Since 1957, we have been engaged in this moral outrage including the very churchmen that tell us what is good and what is bad. They too vote along race lines. We do not have casinos yet our immoralities are palpably more glaring than our CARICOM partners that have casino gambling.
Look at these horrible statistics. Guyana's per capita has more incest cases, more car-jacking, more pedophiliac accused, a higher homicidal rate, a higher suicidal rate than Suriname, Trinidad, Antigua and the Bahamas – all four that have casino gambling.
All four have huge pockets of Guyanese and it is doubtful that they frequent the casinos.
Surely, if you are going to argue against a process, then comparative statistics have to come into play. Christopher Ram and Mike McCormack tell us that casino gambling brings money laundering and drug traffickers. But the statistics of successful prosecutions must be on the internet. Why don't they show us them.
How many UK citizens are being hauled before the courts for drug trafficking where they have casinos? There is a bigger money laundering problem in New York, where there are no casinos than in Nevada where they abound?
Mike Mc Cormack quotes a UK report as pointing to the danger of casino gambling in that country. Mr. Cormack latches on to that. But why the UK alone? Where is the problem with casino gambling in the Bahamas, Trinidad, Antigua and Suriname? What the reader has to note about the presentations of Mc Cormack and Ram is that there are no sweeping statistics on the danger of casino gambling from them on those parts of the world where the machines are in operation. Mc Cormack chose the UK, Ram, the US.

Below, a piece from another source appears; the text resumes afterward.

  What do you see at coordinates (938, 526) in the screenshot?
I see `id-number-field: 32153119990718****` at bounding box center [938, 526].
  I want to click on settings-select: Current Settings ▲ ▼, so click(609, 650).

The question is; are there countries where casino gambling is just another form of economic activity.
You read the horrible things these people say that come with casino gambling and you want to know why then aren't there terrible things going on in Suriname, Antigua, Trinidad and the Bahamas and the people there are running away.
How silly can a debater get when you think that Trinidad and the Bahamas are two of the richest Third World countries and they both have casino activities?

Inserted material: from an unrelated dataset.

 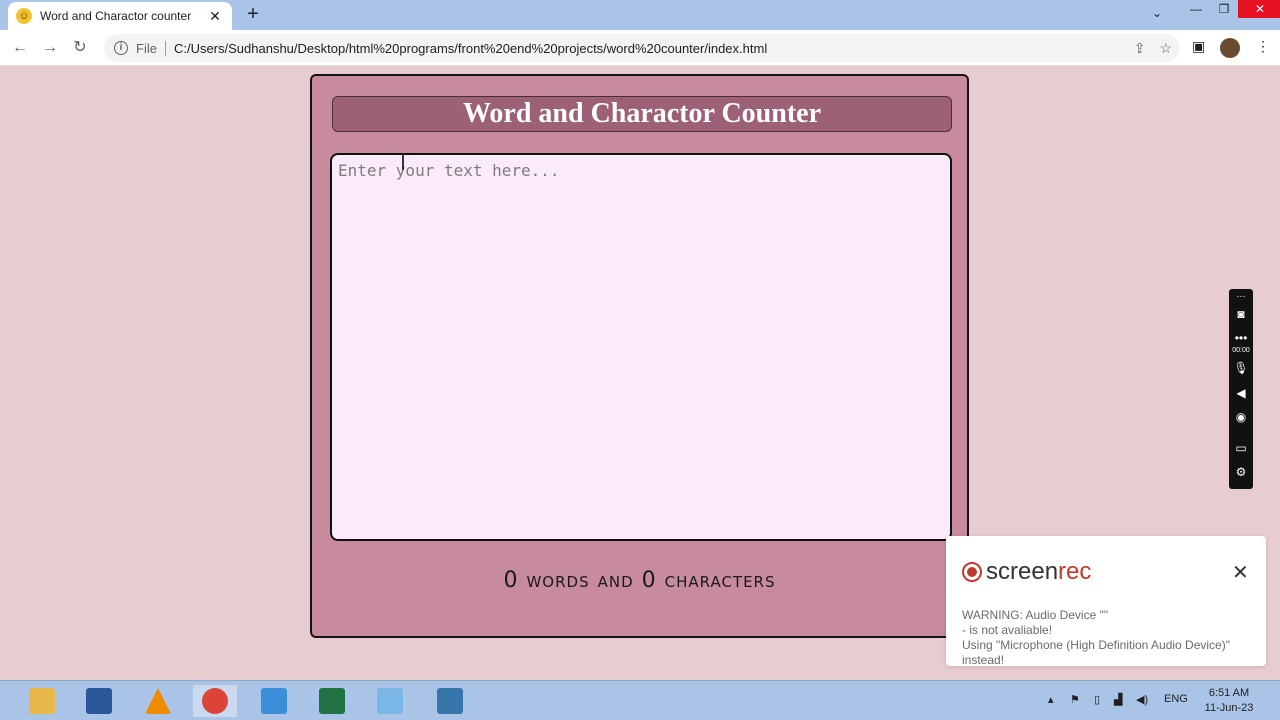 I want to click on page-title: Word and Charactor Counter, so click(x=642, y=114).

Joining the debate is an editorial from the Kaieteur News yesterday. KN adopts the position that Lotto is just small potatoes. The stakes are bigger in casino gambling. There are two rebuttals to this. First, even if Lotto is just a hundred dollar a ticket it can still result in a large number of ruined lives. KN does not accept this. It says, “Surely, no one has gone broke playing Lotto.” Is that so? Can I see the evidence? Do you know how many poor people working below the minimum wage buy six to ten tickets a week? Do you know how disastrous that is for their economic welfare?
Secondly, if the stakes are high in casino gambling then why does a country want to prevent rich persons from gambling in casinos? That is their right.
Do you know that right here in Georgetown there are wealthy people that engage in nocturnal gambling and the stakes are just as high as on casino tables? My main point in my defence of casino betting is that the arguments against it are not theoretically strong. Take the KN editorial yesterday. One of its main adumbrations (like that of the churches) is that the poor may spend their money on this high-stake betting. The invalidity in this approach is as clear as day.
Beyonce, the American superstar, is starting a clothes line with her mother. You know how expensive that fashion will be. Young, poor girls will queue up to buy the items. Do you know how expensive the brand name shoe, Clarks, is?
Most poor youths have a pair. A boutique owner of a very high-class outfit once provided me with invaluable sociological material. She told me: “Freddie, rich people are cheap, they don't buy my clothes. You know who buys them? Those very south Georgetown people you defend.”
So what is my point? Why single out casino gambling as the only type of activity that will entice the poorer classes to spend their money on? Can we please get a strong intellectual exchange on what is bad about casino gambling and leave out the nonsense about moral this and moral that.
I end by warning you that to vote race is immoral.